Both SAG and TRA images of the primary cohort were employed for the training, internal, and external validation cohorts for testing. The input channel was two dimensional, that is, all MRI sequences were converted into slices and then batch inputted, and the final output results were reconstructed in 3D. Transfer learning was adopted for training, and the pre-trained model was swin_transformer_base_patch4_window7_224_imagenet_1k. The backbone of the model was SwinTransformer_base_patch4_window7_224.

Feature extraction and selection

Radiomic features were extracted using the PyRadiomics module written in Python 3.7 in accordance with a previous study [19]. Both the SAG and TRA images extracted the following six feature classes: first-order statistics, shape, gray-level run-length matrix, gray-level size zone matrix, neighboring gray-tone difference matrix, and the gray-level dependence matrix. These feature classes used six built-in filters (wavelet, square, square root, logarithm, exponential, and gradient filters). All features were named by connecting the MRI type, the image type from which the feature was extracted, the feature class, and the feature name separated by an underscore. For example, TRA_original_glrlm_RunEntropy is a feature extracted from the TRA T2WI sequence, original image, and glrlm feature class, and the feature name is RunEntropy.

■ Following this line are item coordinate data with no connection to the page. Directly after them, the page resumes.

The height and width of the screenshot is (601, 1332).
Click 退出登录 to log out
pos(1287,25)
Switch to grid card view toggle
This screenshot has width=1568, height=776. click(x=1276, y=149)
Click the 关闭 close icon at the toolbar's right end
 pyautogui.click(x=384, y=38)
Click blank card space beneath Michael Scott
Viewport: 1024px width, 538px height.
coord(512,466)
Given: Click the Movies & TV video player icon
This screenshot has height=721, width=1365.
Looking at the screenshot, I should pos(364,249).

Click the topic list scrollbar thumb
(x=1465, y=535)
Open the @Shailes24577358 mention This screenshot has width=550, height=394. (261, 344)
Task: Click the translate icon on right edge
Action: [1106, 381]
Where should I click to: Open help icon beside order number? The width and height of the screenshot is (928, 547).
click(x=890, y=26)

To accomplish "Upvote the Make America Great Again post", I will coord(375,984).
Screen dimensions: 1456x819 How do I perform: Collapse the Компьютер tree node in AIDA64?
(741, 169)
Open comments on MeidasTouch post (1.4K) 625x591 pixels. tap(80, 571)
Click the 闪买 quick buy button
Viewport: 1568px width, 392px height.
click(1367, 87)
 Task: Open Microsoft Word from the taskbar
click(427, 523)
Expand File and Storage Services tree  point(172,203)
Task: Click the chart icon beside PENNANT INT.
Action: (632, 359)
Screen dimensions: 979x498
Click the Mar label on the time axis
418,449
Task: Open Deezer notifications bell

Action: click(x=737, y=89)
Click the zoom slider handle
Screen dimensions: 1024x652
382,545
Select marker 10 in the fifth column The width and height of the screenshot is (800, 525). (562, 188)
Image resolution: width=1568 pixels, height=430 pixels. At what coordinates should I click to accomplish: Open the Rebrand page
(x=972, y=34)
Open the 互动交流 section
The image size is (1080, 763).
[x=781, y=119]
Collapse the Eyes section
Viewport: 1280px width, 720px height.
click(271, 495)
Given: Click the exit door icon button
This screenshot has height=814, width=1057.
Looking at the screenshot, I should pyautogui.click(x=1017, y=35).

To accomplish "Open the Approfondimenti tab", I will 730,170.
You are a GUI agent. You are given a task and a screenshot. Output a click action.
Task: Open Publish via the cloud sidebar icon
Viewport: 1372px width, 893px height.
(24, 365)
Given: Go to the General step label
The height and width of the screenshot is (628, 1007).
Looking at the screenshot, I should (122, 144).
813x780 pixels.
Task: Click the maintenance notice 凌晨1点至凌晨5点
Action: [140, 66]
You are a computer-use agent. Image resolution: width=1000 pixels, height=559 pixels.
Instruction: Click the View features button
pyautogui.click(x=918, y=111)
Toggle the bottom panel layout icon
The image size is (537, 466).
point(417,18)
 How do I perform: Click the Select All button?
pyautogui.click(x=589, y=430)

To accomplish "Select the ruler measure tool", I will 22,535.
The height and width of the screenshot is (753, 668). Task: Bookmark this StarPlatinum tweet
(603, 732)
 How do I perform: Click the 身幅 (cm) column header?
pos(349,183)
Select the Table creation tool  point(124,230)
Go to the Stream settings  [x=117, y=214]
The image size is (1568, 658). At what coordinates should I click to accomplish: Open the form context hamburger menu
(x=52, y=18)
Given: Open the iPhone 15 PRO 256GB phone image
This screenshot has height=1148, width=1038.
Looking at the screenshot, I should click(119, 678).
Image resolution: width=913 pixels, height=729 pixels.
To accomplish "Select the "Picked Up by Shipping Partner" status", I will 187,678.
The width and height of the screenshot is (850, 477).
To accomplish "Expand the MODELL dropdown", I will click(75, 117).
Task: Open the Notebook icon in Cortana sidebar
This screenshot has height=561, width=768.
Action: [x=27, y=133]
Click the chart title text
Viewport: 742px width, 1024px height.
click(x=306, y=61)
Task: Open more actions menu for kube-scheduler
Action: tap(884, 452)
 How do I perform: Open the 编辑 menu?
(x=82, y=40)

For every patient, 1960 radiomic features were extracted from SAG and TRA T2WI data, and all radiomic features were z transformed for data standardization. To avoid interobserver variations during manual segmentation, we calculated the intraclass correlation coefficient (ICC) for each feature, and only those with high stability (ICC > 0.8) were included in the analysis [20]. Then, the selected stable features were tested using the independent samples t-test or the Mann–Whitney U test to select potential important features. Features that did not meet the criteria for either of the aforementioned tests were excluded. This study adopted the least absolute shrinkage and selection operator (LASSO) on the training cohort to screen significant features with non-zero coefficients that can differentiate ATRX and P53 mutation status or glioma grade separately. For the three outcomes of ATRX, P53, and tumor grade, we used LASSO to select features in the TRA, SAG, and TRA + SAG groups, respectively. The aforementioned calculation methods are available in PyRadiomics 2.2.0 documentation [21].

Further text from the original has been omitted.